The most important lesson to be learned from the UK experience of RDR is that positive engagement between all parties creates an easier process and regulation that works effectively for all concerned, Valentina Romeo reports
The study, ‘Navigating the post-RDR landscape in the UK; assessing the potential impact of an RDR regime on the European fund industry’, looks at RDR, which came into effect in the UK on 1 January 2013, and which aimed to improve adviser qualifications and remove product bias from the advice process by changing the way advisers are remunerated.
Despite predictions that the UK financial services industry would simply implode under such radical regulations, the timing of RDR coincided with a more sustained recovery in the UK, an improved outlook in the Eurozone and consequently rising stock markets, says the report.
The overriding view on what the regulator could have done better in the UK is to map out a timeline of what the requirements of the regulation are, what they would achieve and when that burden might start to ease.

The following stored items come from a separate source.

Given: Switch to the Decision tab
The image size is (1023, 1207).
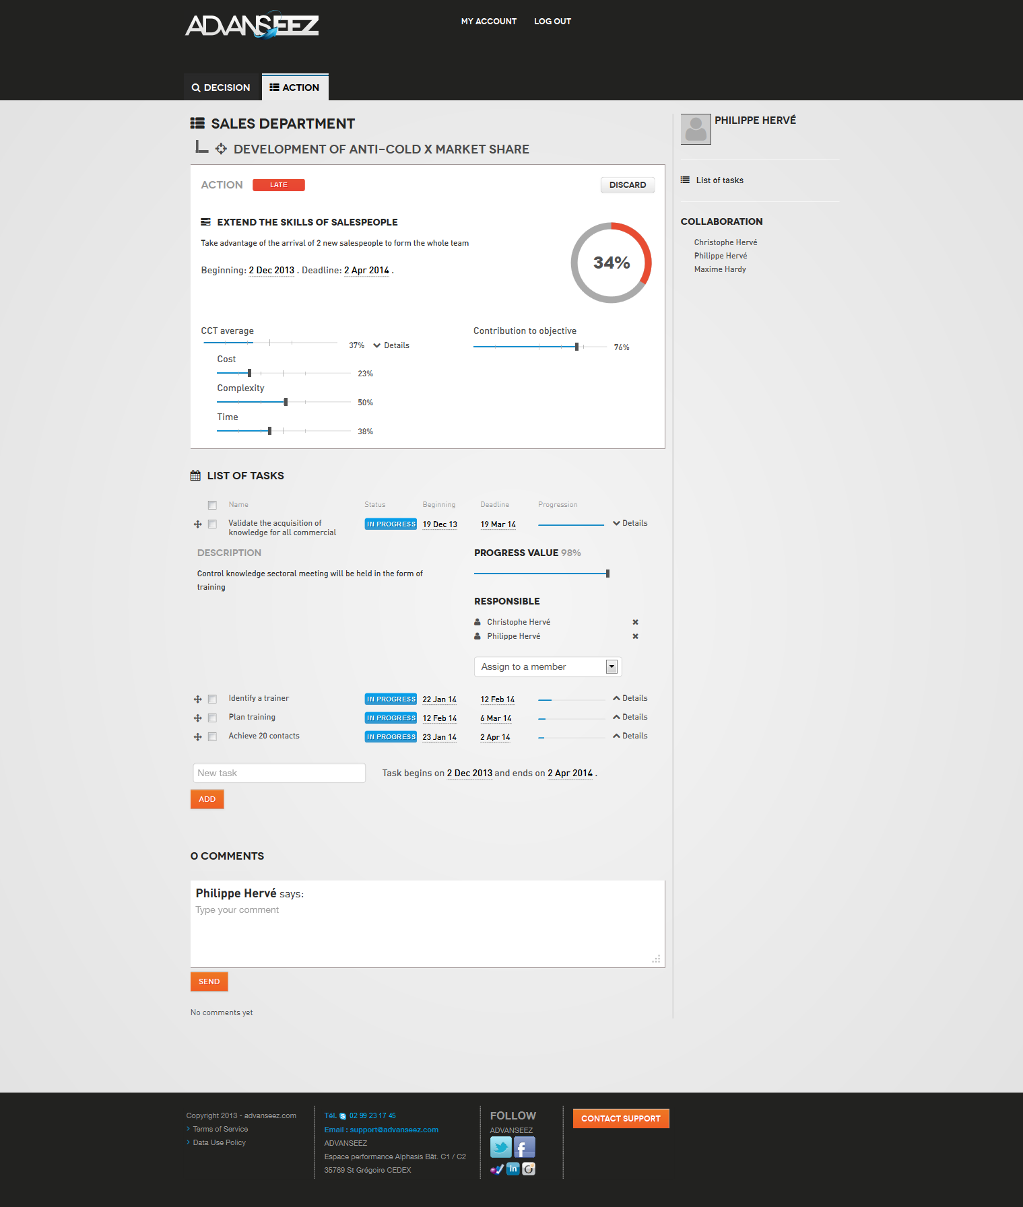Looking at the screenshot, I should pyautogui.click(x=221, y=88).
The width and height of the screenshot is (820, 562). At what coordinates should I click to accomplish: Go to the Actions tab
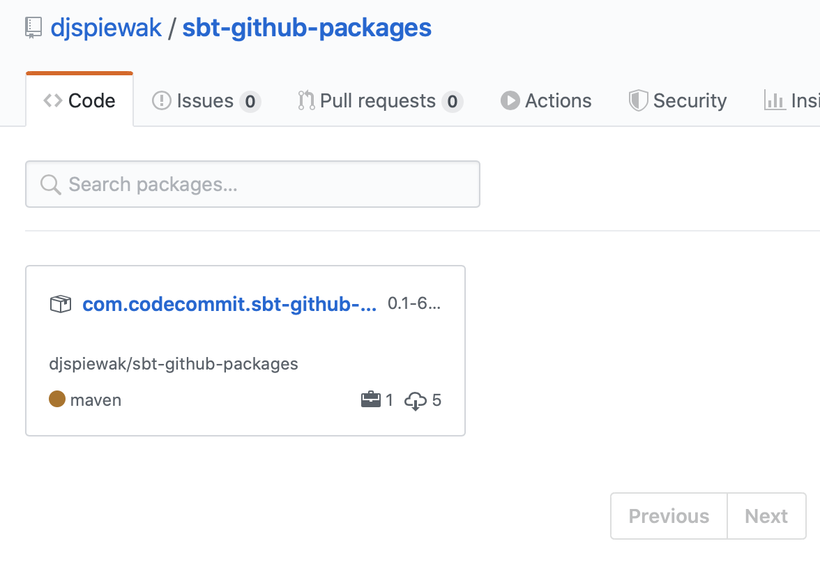558,101
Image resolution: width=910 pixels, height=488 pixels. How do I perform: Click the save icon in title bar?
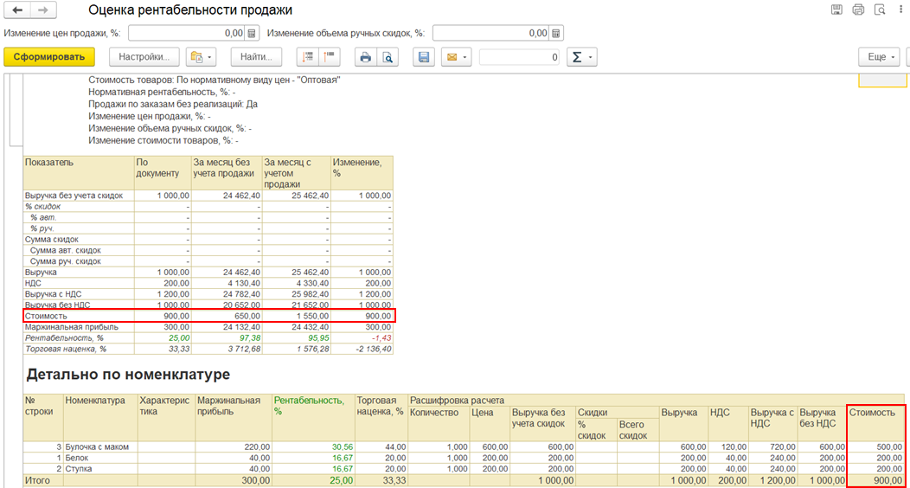point(836,10)
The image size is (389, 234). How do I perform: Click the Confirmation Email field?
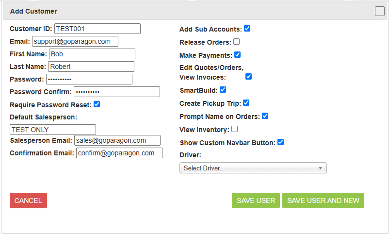(x=119, y=153)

The overwhelming feedback from advisers in the UK is that regulatory costs – both in time and direct costs – have continually risen both through the higher qualification requirements and through increasing reporting and documentation.

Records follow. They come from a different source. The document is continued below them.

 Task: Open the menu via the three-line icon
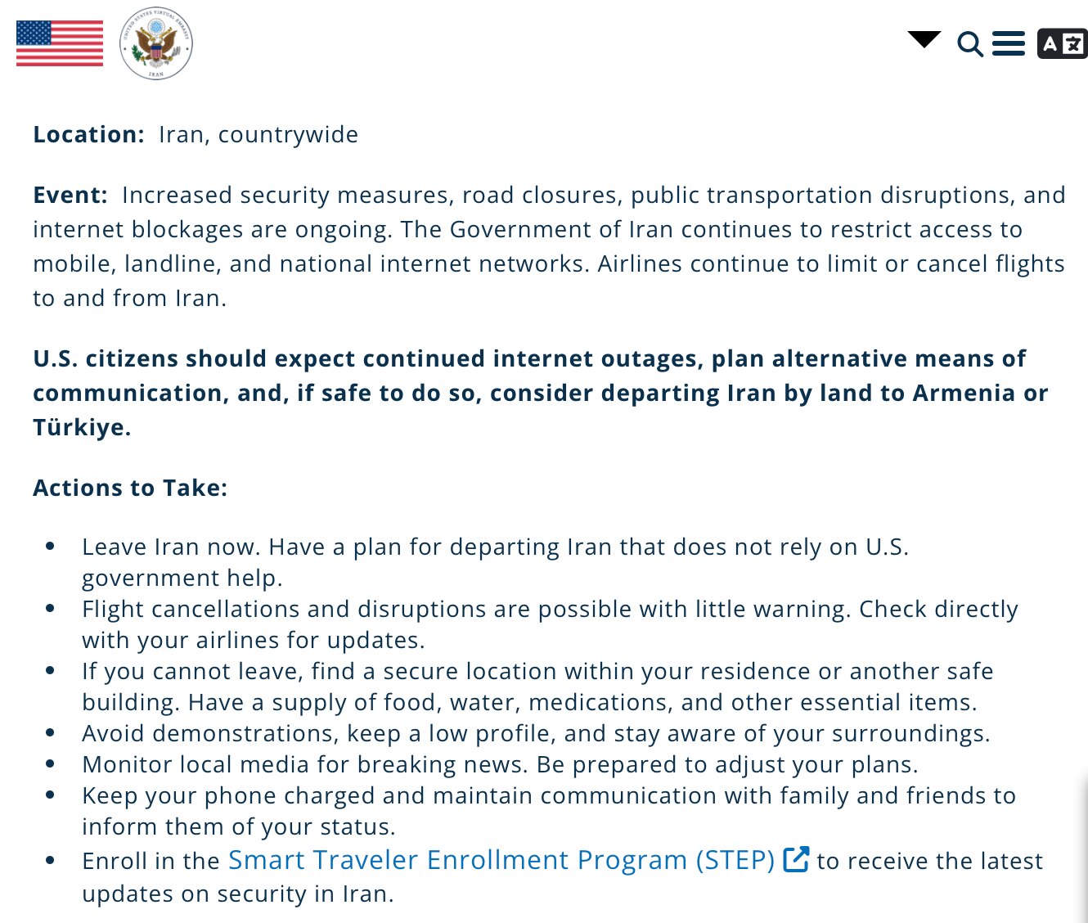point(1009,43)
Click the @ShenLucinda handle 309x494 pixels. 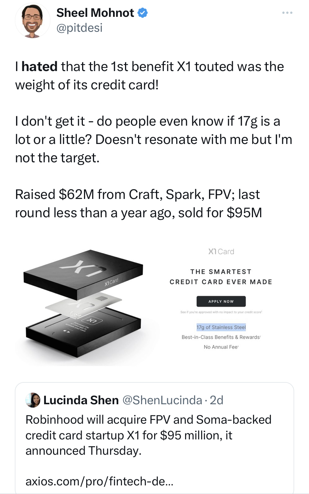point(162,400)
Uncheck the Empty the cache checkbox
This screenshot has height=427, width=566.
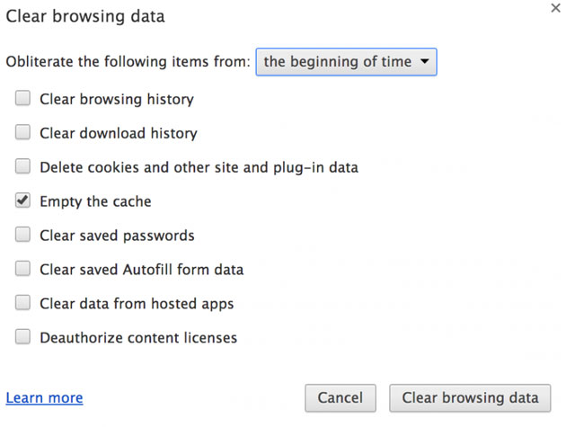22,201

Saluzzi, chairman of ALFI, explains: "As the concepts of RDR are adopted more widely across Europe, the fund industry has an opportunity to have wider appeal as long as it learns from the lessons of the UK and the Netherlands. The main message for the industry is that, to anticipate and avoid any pitfalls, we must engage, engage, engage; engage with policy makers, engage with the regulators, engage with distributors and, last but not least, engage with consumers".
The report says the biggest failing of RDR is the advice gap, born out of advisers finding advice was too expensive for some clients or too unprofitable, banks pulling out of advice and customers being unwilling to pay for advice. Removing the cross-subsidy inherent in management and advice fees may be fair, but RDR did not replace it with anything or consider the downstream impact on lower-value customers.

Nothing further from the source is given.